I'm guessing wildly in the dark. I'm guessing as people retire some take up active pursuits and others don't. Some may retire to watch TV whereas others may do other life activities which help program the brain to work.
It doesn't have to be work which achieves this brain training. I would suggest the elderly should be enjoying the best years of their life. By keeping their body active some are stay healthy and living longer. Brain training therapy or activities designed to combat the sort of dementia symptoms which lead to the use of the chemical cosh.
It might be playing sudoku or computer games. I'm not sure what the elderly are into. It might be social contact but I think this may not be enough. Not sure. This is the sort of thing which someone must have researched. Can late life activities reduce the onset of dementia symptoms and their severity?
This sort of thing could be an alternative to the chemical cosh wherever it is used. Schizophrenics would ordinarily spend their lives in a ward until the changes in the 21st century.

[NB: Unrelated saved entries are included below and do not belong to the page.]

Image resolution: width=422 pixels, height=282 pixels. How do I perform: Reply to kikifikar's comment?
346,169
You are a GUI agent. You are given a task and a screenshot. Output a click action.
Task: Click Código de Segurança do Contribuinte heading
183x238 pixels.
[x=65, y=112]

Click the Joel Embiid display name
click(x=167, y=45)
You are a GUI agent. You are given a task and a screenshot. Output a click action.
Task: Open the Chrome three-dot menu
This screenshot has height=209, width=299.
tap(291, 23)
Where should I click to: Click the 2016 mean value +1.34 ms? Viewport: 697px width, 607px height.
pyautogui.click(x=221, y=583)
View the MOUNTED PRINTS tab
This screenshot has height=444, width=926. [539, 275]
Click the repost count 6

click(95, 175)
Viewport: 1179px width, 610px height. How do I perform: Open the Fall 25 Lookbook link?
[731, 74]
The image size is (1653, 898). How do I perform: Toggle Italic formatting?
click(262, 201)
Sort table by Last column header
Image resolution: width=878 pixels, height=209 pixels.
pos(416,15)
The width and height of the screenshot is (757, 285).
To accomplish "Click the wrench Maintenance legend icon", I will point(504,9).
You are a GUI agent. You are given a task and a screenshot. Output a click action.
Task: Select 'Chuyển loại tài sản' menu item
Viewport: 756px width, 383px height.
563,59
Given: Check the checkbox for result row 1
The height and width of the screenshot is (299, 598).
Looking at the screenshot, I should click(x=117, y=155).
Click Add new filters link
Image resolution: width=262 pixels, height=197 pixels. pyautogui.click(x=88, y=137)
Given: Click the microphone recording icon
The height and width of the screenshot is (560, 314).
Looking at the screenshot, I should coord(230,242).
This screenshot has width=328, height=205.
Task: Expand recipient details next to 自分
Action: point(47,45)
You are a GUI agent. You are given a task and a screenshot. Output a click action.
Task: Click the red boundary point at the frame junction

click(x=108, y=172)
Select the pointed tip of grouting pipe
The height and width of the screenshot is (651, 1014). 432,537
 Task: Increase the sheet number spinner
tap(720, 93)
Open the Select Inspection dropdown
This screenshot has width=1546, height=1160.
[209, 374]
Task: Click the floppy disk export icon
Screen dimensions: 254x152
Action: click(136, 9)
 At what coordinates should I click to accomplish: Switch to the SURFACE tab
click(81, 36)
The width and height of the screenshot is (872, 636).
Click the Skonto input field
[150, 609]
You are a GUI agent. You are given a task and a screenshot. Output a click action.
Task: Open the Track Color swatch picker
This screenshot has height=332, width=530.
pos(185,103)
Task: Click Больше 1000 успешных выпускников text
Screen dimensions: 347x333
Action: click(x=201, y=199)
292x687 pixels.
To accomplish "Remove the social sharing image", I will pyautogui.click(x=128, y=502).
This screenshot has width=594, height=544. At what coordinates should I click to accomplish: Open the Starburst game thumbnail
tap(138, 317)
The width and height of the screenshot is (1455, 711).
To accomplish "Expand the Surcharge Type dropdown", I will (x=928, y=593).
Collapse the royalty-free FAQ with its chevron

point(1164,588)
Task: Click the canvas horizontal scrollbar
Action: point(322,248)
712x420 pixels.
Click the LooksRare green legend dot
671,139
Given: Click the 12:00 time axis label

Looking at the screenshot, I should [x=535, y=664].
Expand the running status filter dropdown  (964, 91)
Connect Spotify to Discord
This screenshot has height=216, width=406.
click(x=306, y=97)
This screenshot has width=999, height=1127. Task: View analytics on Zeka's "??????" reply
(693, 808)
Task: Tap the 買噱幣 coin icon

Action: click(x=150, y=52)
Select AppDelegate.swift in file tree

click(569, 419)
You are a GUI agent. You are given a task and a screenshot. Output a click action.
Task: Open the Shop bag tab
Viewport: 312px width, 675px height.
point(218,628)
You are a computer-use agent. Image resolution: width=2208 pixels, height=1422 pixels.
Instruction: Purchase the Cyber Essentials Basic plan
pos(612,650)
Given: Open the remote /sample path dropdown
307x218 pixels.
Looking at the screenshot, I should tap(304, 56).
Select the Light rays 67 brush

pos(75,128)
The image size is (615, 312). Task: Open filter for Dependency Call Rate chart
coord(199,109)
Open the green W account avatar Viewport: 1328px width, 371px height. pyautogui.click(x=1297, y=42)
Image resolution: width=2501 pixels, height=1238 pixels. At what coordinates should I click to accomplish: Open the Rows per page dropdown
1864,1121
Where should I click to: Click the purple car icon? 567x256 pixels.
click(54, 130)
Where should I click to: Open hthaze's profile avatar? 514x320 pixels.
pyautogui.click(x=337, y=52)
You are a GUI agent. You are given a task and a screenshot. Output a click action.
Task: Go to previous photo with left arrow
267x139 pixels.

There they would be left to rot. Without the brain training which is forced through modern post-industrial age work systems schizophrenics, the demented and others would end up with brain detrioration perhaps and no optimisation through applied neuroplasticity. Cognitive deficits could be the result of treatment and life course rather than a disease. Brain differences may be what happens with different sorts of reality processing. Schizophrenic types may use different parts of their brain to process reality. Over time this leads to brain differences as well as the damage caused by treatment.
Again, I'm probably oversimplifying something which is a lot more complex. What I'm saying is the model of mental illness may be false and a result of other things. Treatment needs to think of new, non-drug avenues.